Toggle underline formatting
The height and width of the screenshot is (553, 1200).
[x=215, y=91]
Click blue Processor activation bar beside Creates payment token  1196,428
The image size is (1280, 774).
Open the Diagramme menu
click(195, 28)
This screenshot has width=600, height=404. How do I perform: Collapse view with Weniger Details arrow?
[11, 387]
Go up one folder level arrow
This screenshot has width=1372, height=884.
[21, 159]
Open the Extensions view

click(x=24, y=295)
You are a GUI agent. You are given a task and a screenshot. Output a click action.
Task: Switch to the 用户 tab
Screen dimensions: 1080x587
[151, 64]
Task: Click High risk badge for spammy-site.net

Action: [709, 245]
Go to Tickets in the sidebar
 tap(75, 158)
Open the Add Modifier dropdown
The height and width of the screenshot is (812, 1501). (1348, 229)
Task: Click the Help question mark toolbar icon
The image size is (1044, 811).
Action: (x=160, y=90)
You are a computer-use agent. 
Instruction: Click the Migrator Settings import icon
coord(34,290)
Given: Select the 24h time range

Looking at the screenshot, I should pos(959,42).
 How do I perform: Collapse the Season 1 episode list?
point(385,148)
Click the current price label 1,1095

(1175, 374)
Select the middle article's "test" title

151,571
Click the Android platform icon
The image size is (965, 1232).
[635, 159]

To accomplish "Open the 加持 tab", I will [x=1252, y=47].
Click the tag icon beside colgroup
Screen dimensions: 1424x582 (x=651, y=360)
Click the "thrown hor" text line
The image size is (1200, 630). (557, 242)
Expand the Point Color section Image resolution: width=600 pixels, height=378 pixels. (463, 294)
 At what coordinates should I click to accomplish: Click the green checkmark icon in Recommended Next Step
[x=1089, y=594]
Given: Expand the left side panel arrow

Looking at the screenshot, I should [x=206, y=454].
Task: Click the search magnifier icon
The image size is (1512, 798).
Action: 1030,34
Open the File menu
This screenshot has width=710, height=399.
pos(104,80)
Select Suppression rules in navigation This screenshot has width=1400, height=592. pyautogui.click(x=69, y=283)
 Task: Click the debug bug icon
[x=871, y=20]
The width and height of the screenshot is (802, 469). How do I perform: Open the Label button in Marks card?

--- --- ---

**Objective**
Rewrite the lines above, putting "pane" wherever "tab" occurs and leaving everything else unchanged.

**Task response**
Toggle underline formatting
The height and width of the screenshot is (553, 1200).
[x=215, y=91]
Click blue Processor activation bar beside Creates payment token  1196,428
The image size is (1280, 774).
Open the Diagramme menu
click(195, 28)
This screenshot has width=600, height=404. How do I perform: Collapse view with Weniger Details arrow?
[11, 387]
Go up one folder level arrow
This screenshot has width=1372, height=884.
[21, 159]
Open the Extensions view

click(x=24, y=295)
You are a GUI agent. You are given a task and a screenshot. Output a click action.
Task: Switch to the 用户 pane
Screen dimensions: 1080x587
[151, 64]
Task: Click High risk badge for spammy-site.net

Action: [709, 245]
Go to Tickets in the sidebar
 tap(75, 158)
Open the Add Modifier dropdown
The height and width of the screenshot is (812, 1501). (1348, 229)
Task: Click the Help question mark toolbar icon
The image size is (1044, 811).
Action: (x=160, y=90)
You are a computer-use agent. 
Instruction: Click the Migrator Settings import icon
coord(34,290)
Given: Select the 24h time range

Looking at the screenshot, I should pos(959,42).
 How do I perform: Collapse the Season 1 episode list?
point(385,148)
Click the current price label 1,1095

(1175, 374)
Select the middle article's "test" title

151,571
Click the Android platform icon
The image size is (965, 1232).
[635, 159]

To accomplish "Open the 加持 pane", I will [x=1252, y=47].
Click the tag icon beside colgroup
Screen dimensions: 1424x582 (x=651, y=360)
Click the "thrown hor" text line
The image size is (1200, 630). (557, 242)
Expand the Point Color section Image resolution: width=600 pixels, height=378 pixels. (463, 294)
 At what coordinates should I click to accomplish: Click the green checkmark icon in Recommended Next Step
[x=1089, y=594]
Given: Expand the left side panel arrow

Looking at the screenshot, I should [x=206, y=454].
Task: Click the search magnifier icon
The image size is (1512, 798).
Action: 1030,34
Open the File menu
This screenshot has width=710, height=399.
pos(104,80)
Select Suppression rules in navigation This screenshot has width=1400, height=592. pyautogui.click(x=69, y=283)
 Task: Click the debug bug icon
[x=871, y=20]
The width and height of the screenshot is (802, 469). How do I perform: Open the Label button in Marks card?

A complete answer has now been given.